Department of Computer Science, City University of Hong Kong, Kowloon, Hong Kong.
BMC Bioinformatics. 2012 Jun 25;13:146. doi: 10.1186/1471-2105-13-146.
Linkage analysis is the first step in the search for a disease gene. Linkage studies have facilitated the identification of several hundred human genes that can harbor mutations leading to a disease phenotype. In this paper, we study a very important case, where the sampled individuals are closely related, but the pedigree is not given. This situation happens very often when the individuals share a common ancestor 6 or more generations ago. To our knowledge, no algorithm can give good results for this case.
To solve this problem, we first developed some heuristic algorithms for haplotype inference without any given pedigree. We propose a model using the parsimony principle that can be viewed as an extension of the model first proposed by Dan Gusfield. Our heuristic algorithm uses Clark's inference rule to infer haplotype segments.
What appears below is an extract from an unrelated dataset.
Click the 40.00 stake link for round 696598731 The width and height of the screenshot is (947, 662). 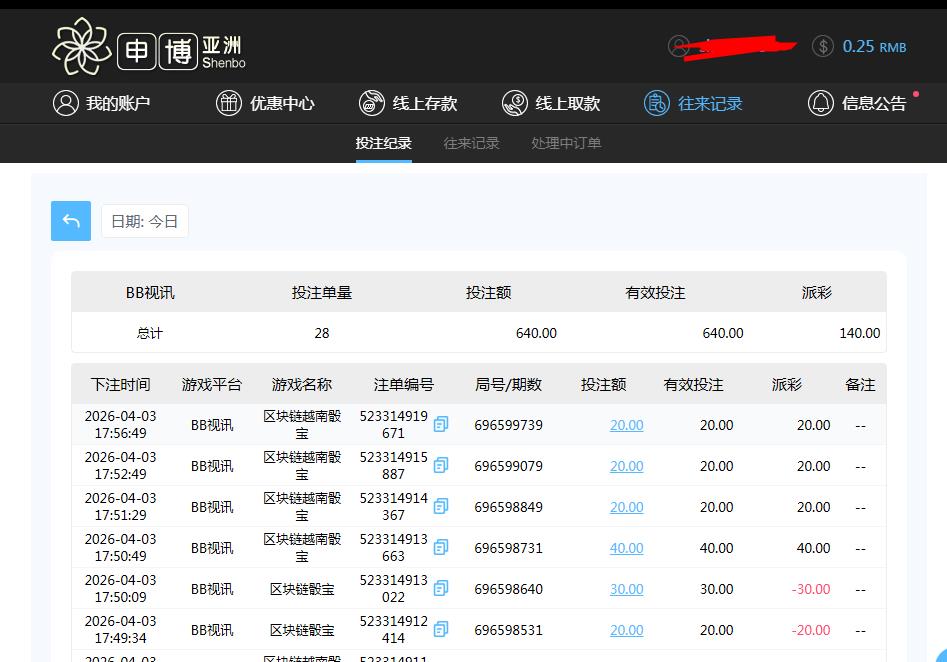(x=626, y=548)
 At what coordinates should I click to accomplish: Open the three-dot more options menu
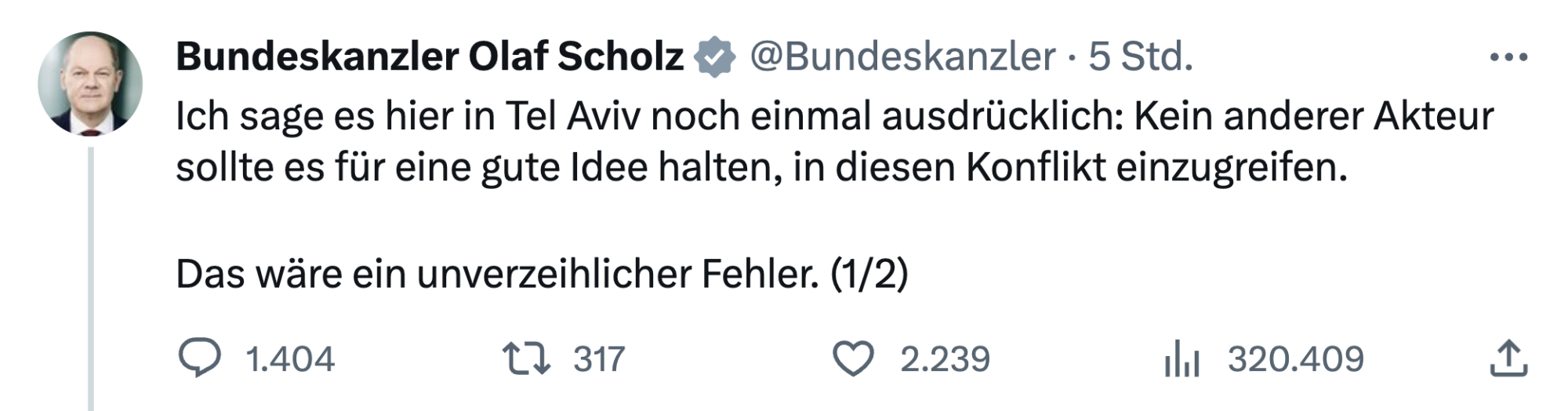click(1508, 57)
We ran our program both on the simulated data and a set of real data from the phase II HapMap database. Experiments show that our program performs well. The recall value is from 90% to 99% in various cases. This implies that the program can report more than 90% of the true mutation regions. The value of precision varies from 29% to 90%. When the precision is 29%, the size of the reported regions is three times that of the true mutation region. This is still very useful for narrowing down the range of the disease gene location. Our program can complete the computation for all the tested cases, where there are about 110,000 SNPs on a chromosome, within 20 seconds.
连锁分析是寻找疾病基因的第一步。连锁研究已经促成了数百个人类基因的鉴定,这些基因可能携带有导致疾病表型的突变。在本文中,我们研究了一个非常重要的案例,其中采样个体之间存在密切关系,但没有给出系谱。当个体具有 6 代或 6 代以上的共同祖先时,这种情况经常发生。据我们所知,对于这种情况,没有算法可以给出很好的结果。
为了解决这个问题,我们首先开发了一些没有任何给定系谱的单体型推断启发式算法。我们提出了一个使用简约原则的模型,可以看作是 Dan Gusfield 首次提出的模型的扩展。我们的启发式算法使用 Clark 的推断规则来推断单体型片段。
我们在模拟数据和来自第二阶段 HapMap 数据库的一组真实数据上运行了我们的程序。实验表明,我们的程序表现良好。在各种情况下,召回值在 90%到 99%之间。这意味着程序可以报告超过 90%的真实突变区域。精度值在 29%到 90%之间变化。当精度为 29%时,报告区域的大小是真实突变区域的三倍。这对于缩小疾病基因位置的范围仍然非常有用。我们的程序可以在 20 秒内完成所有测试案例的计算,其中一个染色体上大约有 110,000 个 SNPs。